Как, скажут нам, вы хотите закрыть глаза на реальность? Конечно, смерть, которая слизывает смертное, не обойти и не обмануть, иначе мы не могли бы сказать что мир, в котором мы живем, настоящий. Но пусть могильщики жизни не возомнят, будто они та необходимая для живописи мира тень, о которой говорит Августин в «Граде Божием». Августин шел там за совсем другим откровением, не эстетическим; его сложно понять, потому что оно светит только из глубины уже начавшегося служения жизни. Дешевая помощь полноте жизни стращанием и строгостью, наоборот, вырастает из грубости, а защищать его могут только люди потерянные. Все, что равнодушно к жизни, будет смертью, и сравнивать ее можно вовсе никак не с тенью на картине, а может быть только с разъедающей ее сыростью.

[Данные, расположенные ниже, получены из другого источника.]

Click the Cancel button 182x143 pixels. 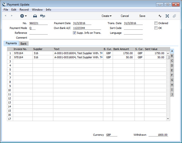[125, 16]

Если хотите, и порча славна и глубока, но только через удивление тому, что, разрушив и разрушая все временное и обреченное, она не тронула постоянного образа, который наложен на человеческий мир. Смерть не часть творения художника. Другое дело, что, закончив его, художник бросает вызов всему существующему и несуществующему: идите, попробуйте доказать, что сотворенное мною непрочно, что мир наваждение! В ответ все противоречащие и сопротивляющиеся силы поднимаются и стремятся на зов и захватывают все, но не могут стереть проведенной творцом черты и в меру своей прожорливой жадности и ярости от бессилия остаются только инструментом высшей проверки, какою удостоверяет себя неведомый могильщикам творец. Испытание смертью должно так или иначе опалить мир, если он хочет быть достоин вечной жизни, но только смерть доля тех, кто захотел тут стать испытателем, а не испытуемым.